** Data to process follows **
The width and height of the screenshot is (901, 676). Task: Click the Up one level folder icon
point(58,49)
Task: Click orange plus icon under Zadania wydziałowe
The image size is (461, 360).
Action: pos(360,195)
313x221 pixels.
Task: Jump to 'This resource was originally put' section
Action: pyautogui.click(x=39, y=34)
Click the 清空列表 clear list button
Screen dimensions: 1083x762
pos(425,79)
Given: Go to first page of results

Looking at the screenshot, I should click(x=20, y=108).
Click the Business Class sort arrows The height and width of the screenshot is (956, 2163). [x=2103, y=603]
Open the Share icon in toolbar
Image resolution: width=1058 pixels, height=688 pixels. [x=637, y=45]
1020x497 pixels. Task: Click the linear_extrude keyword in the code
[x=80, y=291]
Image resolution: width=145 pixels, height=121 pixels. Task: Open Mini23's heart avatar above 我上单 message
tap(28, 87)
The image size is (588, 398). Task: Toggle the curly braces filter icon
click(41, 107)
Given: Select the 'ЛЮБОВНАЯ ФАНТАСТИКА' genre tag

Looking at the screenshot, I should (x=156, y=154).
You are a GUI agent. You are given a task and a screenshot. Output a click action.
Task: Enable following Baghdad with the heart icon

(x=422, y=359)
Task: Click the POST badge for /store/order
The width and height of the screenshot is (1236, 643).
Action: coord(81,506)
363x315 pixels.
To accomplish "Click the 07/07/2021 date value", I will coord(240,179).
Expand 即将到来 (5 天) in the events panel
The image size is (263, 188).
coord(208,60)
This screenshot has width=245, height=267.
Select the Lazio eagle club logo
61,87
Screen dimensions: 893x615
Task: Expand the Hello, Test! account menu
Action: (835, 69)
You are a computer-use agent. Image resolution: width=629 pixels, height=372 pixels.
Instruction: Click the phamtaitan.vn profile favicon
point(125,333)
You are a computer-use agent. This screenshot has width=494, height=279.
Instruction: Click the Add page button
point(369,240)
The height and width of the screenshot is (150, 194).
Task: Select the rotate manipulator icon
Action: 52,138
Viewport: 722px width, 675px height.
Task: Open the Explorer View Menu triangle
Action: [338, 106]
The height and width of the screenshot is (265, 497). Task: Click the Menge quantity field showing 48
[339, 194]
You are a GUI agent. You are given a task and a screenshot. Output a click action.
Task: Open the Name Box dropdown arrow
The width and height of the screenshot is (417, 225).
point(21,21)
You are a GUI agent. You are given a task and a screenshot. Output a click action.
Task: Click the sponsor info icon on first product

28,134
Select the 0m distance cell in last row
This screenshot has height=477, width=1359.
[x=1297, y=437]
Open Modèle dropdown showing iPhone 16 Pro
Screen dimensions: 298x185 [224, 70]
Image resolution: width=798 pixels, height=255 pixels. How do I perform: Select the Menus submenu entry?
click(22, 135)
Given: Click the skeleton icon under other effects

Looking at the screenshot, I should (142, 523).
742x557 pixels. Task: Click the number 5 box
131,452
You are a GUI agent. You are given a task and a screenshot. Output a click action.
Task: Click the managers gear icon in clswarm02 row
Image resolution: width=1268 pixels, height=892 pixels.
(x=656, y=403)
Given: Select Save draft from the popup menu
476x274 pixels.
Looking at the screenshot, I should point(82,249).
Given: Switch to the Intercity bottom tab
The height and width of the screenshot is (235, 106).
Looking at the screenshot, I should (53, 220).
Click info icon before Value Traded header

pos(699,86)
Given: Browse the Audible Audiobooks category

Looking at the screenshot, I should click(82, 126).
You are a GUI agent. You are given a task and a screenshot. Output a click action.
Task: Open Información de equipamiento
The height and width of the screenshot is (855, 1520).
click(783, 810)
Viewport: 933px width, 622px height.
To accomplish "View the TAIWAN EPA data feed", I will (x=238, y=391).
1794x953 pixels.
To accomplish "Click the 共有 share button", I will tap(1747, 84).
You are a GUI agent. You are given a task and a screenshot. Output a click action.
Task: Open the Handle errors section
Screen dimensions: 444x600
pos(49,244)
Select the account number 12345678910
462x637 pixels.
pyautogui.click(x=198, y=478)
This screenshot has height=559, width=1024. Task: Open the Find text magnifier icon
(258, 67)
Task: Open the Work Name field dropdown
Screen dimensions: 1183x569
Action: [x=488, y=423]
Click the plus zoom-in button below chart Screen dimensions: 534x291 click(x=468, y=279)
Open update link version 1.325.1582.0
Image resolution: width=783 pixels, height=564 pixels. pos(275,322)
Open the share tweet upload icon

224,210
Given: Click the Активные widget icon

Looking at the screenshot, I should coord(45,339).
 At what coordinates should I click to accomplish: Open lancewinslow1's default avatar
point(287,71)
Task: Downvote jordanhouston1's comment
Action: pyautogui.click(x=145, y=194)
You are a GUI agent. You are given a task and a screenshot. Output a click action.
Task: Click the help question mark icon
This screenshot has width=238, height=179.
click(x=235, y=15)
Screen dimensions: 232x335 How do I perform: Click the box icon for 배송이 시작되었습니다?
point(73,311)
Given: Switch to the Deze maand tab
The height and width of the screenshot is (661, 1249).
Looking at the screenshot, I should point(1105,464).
** End of Data to process **
Render every record verbatim. Nothing should be left out.

- Output for this exercise:
The width and height of the screenshot is (901, 676). Task: Click the Up one level folder icon
point(58,49)
Task: Click orange plus icon under Zadania wydziałowe
The image size is (461, 360).
Action: pos(360,195)
313x221 pixels.
Task: Jump to 'This resource was originally put' section
Action: pyautogui.click(x=39, y=34)
Click the 清空列表 clear list button
Screen dimensions: 1083x762
pos(425,79)
Given: Go to first page of results

Looking at the screenshot, I should click(x=20, y=108).
Click the Business Class sort arrows The height and width of the screenshot is (956, 2163). [x=2103, y=603]
Open the Share icon in toolbar
Image resolution: width=1058 pixels, height=688 pixels. [x=637, y=45]
1020x497 pixels. Task: Click the linear_extrude keyword in the code
[x=80, y=291]
Image resolution: width=145 pixels, height=121 pixels. Task: Open Mini23's heart avatar above 我上单 message
tap(28, 87)
The image size is (588, 398). Task: Toggle the curly braces filter icon
click(41, 107)
Given: Select the 'ЛЮБОВНАЯ ФАНТАСТИКА' genre tag

Looking at the screenshot, I should (x=156, y=154).
You are a GUI agent. You are given a task and a screenshot. Output a click action.
Task: Enable following Baghdad with the heart icon

(x=422, y=359)
Task: Click the POST badge for /store/order
The width and height of the screenshot is (1236, 643).
Action: coord(81,506)
363x315 pixels.
To accomplish "Click the 07/07/2021 date value", I will coord(240,179).
Expand 即将到来 (5 天) in the events panel
The image size is (263, 188).
coord(208,60)
This screenshot has width=245, height=267.
Select the Lazio eagle club logo
61,87
Screen dimensions: 893x615
Task: Expand the Hello, Test! account menu
Action: (835, 69)
You are a computer-use agent. Image resolution: width=629 pixels, height=372 pixels.
Instruction: Click the phamtaitan.vn profile favicon
point(125,333)
You are a computer-use agent. This screenshot has width=494, height=279.
Instruction: Click the Add page button
point(369,240)
The height and width of the screenshot is (150, 194).
Task: Select the rotate manipulator icon
Action: 52,138
Viewport: 722px width, 675px height.
Task: Open the Explorer View Menu triangle
Action: [338, 106]
The height and width of the screenshot is (265, 497). Task: Click the Menge quantity field showing 48
[339, 194]
You are a GUI agent. You are given a task and a screenshot. Output a click action.
Task: Open the Name Box dropdown arrow
The width and height of the screenshot is (417, 225).
point(21,21)
You are a GUI agent. You are given a task and a screenshot. Output a click action.
Task: Click the sponsor info icon on first product

28,134
Select the 0m distance cell in last row
This screenshot has height=477, width=1359.
[x=1297, y=437]
Open Modèle dropdown showing iPhone 16 Pro
Screen dimensions: 298x185 [224, 70]
Image resolution: width=798 pixels, height=255 pixels. How do I perform: Select the Menus submenu entry?
click(22, 135)
Given: Click the skeleton icon under other effects

Looking at the screenshot, I should (142, 523).
742x557 pixels. Task: Click the number 5 box
131,452
You are a GUI agent. You are given a task and a screenshot. Output a click action.
Task: Click the managers gear icon in clswarm02 row
Image resolution: width=1268 pixels, height=892 pixels.
(x=656, y=403)
Given: Select Save draft from the popup menu
476x274 pixels.
Looking at the screenshot, I should point(82,249).
Given: Switch to the Intercity bottom tab
The height and width of the screenshot is (235, 106).
Looking at the screenshot, I should (53, 220).
Click info icon before Value Traded header

pos(699,86)
Given: Browse the Audible Audiobooks category

Looking at the screenshot, I should click(82, 126).
You are a GUI agent. You are given a task and a screenshot. Output a click action.
Task: Open Información de equipamiento
The height and width of the screenshot is (855, 1520).
click(783, 810)
Viewport: 933px width, 622px height.
To accomplish "View the TAIWAN EPA data feed", I will (x=238, y=391).
1794x953 pixels.
To accomplish "Click the 共有 share button", I will tap(1747, 84).
You are a GUI agent. You are given a task and a screenshot. Output a click action.
Task: Open the Handle errors section
Screen dimensions: 444x600
pos(49,244)
Select the account number 12345678910
462x637 pixels.
pyautogui.click(x=198, y=478)
This screenshot has height=559, width=1024. Task: Open the Find text magnifier icon
(258, 67)
Task: Open the Work Name field dropdown
Screen dimensions: 1183x569
Action: [x=488, y=423]
Click the plus zoom-in button below chart Screen dimensions: 534x291 click(x=468, y=279)
Open update link version 1.325.1582.0
Image resolution: width=783 pixels, height=564 pixels. pos(275,322)
Open the share tweet upload icon

224,210
Given: Click the Активные widget icon

Looking at the screenshot, I should coord(45,339).
 At what coordinates should I click to accomplish: Open lancewinslow1's default avatar
point(287,71)
Task: Downvote jordanhouston1's comment
Action: pyautogui.click(x=145, y=194)
You are a GUI agent. You are given a task and a screenshot. Output a click action.
Task: Click the help question mark icon
This screenshot has width=238, height=179.
click(x=235, y=15)
Screen dimensions: 232x335 How do I perform: Click the box icon for 배송이 시작되었습니다?
point(73,311)
Given: Switch to the Deze maand tab
The height and width of the screenshot is (661, 1249).
Looking at the screenshot, I should point(1105,464).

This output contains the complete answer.